Carole Talon-Hugon poursuit son analyse sur les dimensions activistes des producteurs culturels. Elle donne de nombreux exemples de performances, d’installations ou d’interventions, qui défendent des causes particulières. L’artiste devient un activiste de l’art, un « artctiviste ». Il met en scène (souvent de manières hyperréalistes et gigantesques) les griefs ou les souffrances qu’endurent les dominés ou les victimes. La liste est longue : handicapés, migrants, femmes, LGBT+, « racisés », chômeurs, harcelés, discriminés, etc. D’où leur proximité, parfois leur complicité, avec les ONG ou les fondations des milliardaires.

Autre apport de Carole Talon-Hugon :

la dé-définition de l’art et la désartification.

Dans le paradigme classique, la morale doit se prononcer sur l’art. L’art est d’abord édifiant, allégorique, il indique la voie du salut de l’âme et la conduite à tenir dans le monde.

Dans le paradigme moderne, l’art et la morale sont indépendants l’un de l’autre. L’art moderne s’est construit contre la morale bourgeoise. Dans ses expressions les plus caricaturales à cet égard, il est allé jusqu’à défendre une esthétique du mal, de la laideur, de la folie.

Dans le paradigme contemporain, l’art doit se préoccuper de morale ( retour du paradigme classique, mais sous forme activiste, particulariste, propagandiste ) ; il porte un jugement éthique sur l’artiste ; il dicte le jugement sur l’œuvre.

On reconnaît les attaques contre des auteurs anciens ou actuels : des éditeurs censurent des œuvres pour leurs rééditions ( Agatha Christie, Rowling, et tant d’autres ), des œuvres sont attaquées dans les musées.

Dans, L’Art sous contrôle. Nouvel agenda sociétal et censures militantes, ( PUF, 2019 ), C.Talon-Hugon décrit et analyse la tendance des artistes contemporains à se faire « chercheur » en sciences humaines, sociales, politiques, anthropologiques, etc., ils se donnent comme des influenceurs savants14. De plus, elle met en évidence un renversement de tendance dans l’art contemporain.

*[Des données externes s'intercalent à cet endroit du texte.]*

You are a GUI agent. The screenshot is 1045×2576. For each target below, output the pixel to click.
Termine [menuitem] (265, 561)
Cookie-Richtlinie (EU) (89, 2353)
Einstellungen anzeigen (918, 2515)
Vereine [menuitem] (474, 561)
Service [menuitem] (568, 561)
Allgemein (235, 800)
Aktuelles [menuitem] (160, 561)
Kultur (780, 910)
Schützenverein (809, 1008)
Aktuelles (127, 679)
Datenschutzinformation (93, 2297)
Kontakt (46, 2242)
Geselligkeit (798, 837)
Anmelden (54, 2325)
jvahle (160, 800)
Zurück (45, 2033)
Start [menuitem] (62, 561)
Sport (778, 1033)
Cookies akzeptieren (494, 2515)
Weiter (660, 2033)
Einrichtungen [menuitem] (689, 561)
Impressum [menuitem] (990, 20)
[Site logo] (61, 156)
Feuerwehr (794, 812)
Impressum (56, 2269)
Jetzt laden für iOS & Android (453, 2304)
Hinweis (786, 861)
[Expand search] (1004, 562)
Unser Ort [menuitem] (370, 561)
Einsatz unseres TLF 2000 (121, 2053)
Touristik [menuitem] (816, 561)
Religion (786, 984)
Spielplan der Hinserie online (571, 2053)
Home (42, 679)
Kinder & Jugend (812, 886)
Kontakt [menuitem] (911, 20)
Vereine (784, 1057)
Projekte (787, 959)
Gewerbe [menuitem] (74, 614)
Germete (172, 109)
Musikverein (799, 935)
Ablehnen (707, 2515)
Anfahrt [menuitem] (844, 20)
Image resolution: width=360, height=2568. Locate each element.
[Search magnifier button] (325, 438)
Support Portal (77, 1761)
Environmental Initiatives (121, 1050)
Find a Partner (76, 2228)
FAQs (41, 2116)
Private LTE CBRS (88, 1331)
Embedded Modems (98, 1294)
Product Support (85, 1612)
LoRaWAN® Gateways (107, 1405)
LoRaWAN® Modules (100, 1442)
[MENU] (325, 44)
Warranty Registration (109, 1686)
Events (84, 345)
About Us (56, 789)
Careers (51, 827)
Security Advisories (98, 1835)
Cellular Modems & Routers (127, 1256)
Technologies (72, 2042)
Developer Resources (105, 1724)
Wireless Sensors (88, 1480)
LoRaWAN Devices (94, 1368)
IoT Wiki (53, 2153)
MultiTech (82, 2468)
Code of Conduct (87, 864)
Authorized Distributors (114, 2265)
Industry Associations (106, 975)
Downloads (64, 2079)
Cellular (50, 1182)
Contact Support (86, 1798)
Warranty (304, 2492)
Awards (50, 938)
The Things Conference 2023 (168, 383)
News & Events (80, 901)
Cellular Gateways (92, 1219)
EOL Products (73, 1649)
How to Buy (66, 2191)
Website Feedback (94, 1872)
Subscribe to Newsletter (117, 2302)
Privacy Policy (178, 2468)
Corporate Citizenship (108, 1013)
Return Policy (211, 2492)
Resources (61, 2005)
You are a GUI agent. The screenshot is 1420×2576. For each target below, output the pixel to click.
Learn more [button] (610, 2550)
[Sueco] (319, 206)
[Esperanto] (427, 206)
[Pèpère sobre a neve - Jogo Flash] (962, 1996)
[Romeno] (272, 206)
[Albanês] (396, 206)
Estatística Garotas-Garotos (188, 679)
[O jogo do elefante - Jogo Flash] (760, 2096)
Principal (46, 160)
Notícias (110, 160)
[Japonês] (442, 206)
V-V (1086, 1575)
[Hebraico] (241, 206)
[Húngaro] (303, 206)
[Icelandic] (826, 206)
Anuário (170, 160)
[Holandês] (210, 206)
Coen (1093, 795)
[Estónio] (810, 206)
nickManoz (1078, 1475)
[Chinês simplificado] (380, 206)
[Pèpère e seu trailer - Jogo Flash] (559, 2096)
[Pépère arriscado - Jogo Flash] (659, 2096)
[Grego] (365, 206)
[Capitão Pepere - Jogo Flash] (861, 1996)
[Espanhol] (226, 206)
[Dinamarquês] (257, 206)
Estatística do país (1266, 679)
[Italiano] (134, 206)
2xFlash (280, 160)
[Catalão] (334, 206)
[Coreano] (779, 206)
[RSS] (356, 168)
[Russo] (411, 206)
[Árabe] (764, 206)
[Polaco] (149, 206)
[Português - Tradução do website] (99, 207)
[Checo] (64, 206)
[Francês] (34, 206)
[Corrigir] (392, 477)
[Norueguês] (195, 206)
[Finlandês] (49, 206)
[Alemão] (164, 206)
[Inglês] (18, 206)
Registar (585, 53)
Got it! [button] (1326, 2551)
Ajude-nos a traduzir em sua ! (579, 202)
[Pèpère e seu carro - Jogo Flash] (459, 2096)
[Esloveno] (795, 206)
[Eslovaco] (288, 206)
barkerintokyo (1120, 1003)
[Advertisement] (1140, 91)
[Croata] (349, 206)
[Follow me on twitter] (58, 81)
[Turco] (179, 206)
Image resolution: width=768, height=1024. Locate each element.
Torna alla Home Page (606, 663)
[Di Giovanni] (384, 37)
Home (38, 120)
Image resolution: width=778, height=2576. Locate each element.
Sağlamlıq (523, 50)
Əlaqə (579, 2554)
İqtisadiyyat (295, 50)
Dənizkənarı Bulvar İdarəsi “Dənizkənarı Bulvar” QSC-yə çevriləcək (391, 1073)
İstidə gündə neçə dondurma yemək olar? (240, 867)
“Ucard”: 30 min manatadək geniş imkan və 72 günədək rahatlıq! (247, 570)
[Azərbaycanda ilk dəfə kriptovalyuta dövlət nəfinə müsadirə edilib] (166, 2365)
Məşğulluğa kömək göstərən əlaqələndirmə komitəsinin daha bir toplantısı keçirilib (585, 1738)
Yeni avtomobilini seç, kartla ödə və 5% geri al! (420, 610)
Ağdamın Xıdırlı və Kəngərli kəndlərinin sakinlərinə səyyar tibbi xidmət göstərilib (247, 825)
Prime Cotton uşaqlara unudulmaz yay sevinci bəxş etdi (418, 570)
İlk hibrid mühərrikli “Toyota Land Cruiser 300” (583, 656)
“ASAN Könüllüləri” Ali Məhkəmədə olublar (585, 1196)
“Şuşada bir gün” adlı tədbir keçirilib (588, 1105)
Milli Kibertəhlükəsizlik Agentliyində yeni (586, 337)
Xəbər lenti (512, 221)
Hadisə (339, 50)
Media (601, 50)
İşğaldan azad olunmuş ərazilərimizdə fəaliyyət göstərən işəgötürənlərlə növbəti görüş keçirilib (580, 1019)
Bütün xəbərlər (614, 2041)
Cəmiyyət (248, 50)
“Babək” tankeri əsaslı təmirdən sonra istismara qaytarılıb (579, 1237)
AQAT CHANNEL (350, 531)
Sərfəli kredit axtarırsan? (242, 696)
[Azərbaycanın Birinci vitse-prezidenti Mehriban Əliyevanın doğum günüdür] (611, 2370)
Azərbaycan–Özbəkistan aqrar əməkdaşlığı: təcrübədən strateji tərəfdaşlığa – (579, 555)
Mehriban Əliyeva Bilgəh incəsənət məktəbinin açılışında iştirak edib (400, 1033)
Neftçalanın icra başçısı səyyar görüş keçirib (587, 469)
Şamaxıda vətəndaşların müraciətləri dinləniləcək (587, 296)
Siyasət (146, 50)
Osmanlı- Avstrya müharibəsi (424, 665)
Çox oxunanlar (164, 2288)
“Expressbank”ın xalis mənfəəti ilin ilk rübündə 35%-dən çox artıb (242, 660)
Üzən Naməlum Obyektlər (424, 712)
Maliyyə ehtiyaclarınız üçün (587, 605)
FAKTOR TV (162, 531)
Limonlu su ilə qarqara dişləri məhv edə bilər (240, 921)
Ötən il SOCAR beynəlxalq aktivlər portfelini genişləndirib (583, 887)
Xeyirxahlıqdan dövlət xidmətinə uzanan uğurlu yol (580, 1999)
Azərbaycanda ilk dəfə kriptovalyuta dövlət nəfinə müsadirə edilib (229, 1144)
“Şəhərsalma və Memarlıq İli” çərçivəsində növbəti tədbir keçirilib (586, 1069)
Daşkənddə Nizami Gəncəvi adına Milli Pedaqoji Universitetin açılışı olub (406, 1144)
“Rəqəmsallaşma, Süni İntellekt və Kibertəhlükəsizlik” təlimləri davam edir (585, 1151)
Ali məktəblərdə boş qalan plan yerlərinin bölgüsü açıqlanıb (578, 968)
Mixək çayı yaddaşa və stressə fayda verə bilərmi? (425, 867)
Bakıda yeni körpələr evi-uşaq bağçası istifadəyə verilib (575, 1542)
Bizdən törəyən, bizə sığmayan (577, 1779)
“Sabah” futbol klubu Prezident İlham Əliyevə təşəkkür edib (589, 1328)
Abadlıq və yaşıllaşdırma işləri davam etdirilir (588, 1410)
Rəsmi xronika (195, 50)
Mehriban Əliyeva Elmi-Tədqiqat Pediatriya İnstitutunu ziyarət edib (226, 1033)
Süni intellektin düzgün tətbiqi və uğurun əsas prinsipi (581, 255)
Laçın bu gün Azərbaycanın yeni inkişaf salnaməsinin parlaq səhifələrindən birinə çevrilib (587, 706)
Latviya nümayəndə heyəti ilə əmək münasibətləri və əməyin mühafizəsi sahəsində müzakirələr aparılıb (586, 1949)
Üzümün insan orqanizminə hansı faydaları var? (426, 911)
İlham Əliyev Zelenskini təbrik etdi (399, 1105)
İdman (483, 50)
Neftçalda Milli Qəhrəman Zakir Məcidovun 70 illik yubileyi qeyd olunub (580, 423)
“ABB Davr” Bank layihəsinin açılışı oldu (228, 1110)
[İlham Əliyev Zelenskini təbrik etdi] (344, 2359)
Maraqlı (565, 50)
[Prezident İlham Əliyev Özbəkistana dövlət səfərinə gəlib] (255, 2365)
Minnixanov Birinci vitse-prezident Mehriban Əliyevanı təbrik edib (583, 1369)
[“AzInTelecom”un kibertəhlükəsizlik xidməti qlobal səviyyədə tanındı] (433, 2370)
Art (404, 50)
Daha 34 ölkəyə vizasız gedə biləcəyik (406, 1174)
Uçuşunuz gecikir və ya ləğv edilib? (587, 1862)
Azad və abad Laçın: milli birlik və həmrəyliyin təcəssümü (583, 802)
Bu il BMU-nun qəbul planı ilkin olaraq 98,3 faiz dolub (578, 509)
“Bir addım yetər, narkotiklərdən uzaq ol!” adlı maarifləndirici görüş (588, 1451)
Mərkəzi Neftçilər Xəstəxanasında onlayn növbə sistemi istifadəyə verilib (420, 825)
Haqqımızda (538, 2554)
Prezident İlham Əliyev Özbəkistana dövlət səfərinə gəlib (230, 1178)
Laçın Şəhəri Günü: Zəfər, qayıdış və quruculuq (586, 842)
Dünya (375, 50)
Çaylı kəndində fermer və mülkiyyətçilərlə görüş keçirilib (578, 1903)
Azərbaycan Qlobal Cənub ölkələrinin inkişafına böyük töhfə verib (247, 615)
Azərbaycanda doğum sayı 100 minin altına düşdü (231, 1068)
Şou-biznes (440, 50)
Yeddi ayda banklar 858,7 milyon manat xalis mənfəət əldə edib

Alors que depuis son émergence dans les années 1950 ( Duchamp ayant été un anticipateur ) jusqu’à la fin des années 1990, un des traits majeurs de l’art contemporain c’était une pratique de toutes les formes de transgressions, de parodies, de simulacres, de dérisions, de détournements ( en cela il est fondamentalement post-moderne ) ; depuis deux décennies environ, il est orienté vers la critique morale et le moralisme, accompagnés d’anathèmes sur des œuvres qui ne sont pas dans la ligne juste ainsi que d’une censure et d’une occultation de certaines œuvres du passé.


Dominique Chateau

Relevons un article15 intéressant de Dominique Chateau qui conduit une réflexion fructueuse sur les rapports de l’éthique et de l’art contemporain.

Cet auteur approfondit la notion actuelle de dé-défintion de l’art en l’appliquant à cette caractéristique commune à l’art moderne et à l’art contemporain, à savoir : dissoudre l’art dans la vie ; parvenir à un moment « d’art-vie ».

N’oublions pas que toutes les avant-gardes de la première moitié du XXe siècle ont cherché à supprimer l’art en le réalisant dans la vie quotidienne pour la transformer. Nous le savons, cela a donné de la peinture sans tableau, une pratique qui se poursuit chez Aubertin, Blazy, les expérimentateurs, Arte povera, etc., ou encore chez les situationnistes avec la poésie sans poèmes, etc.

Dominique Chateau remarque :

« C’est sans doute l’aspect le plus frappant du second stade de la dé-définition, et aussi, on va le voir, l’aspect le plus notable à l’égard de notre sujet : l’« art-vie » se distinguait de l’industrie culturelle ; rêvant encore au plein sens de l’art, il héritait même de sa fonction critique, voire la radicalisait dans une posture politique d’opposition à l’industrie culturelle ; désormais, il fournit le principal argument qui nourrit l’industrie culturelle : l’art ne doit plus se distinguer, au double sens de la « séparation » et de la « hiérarchie ». ( Souligné par nous ).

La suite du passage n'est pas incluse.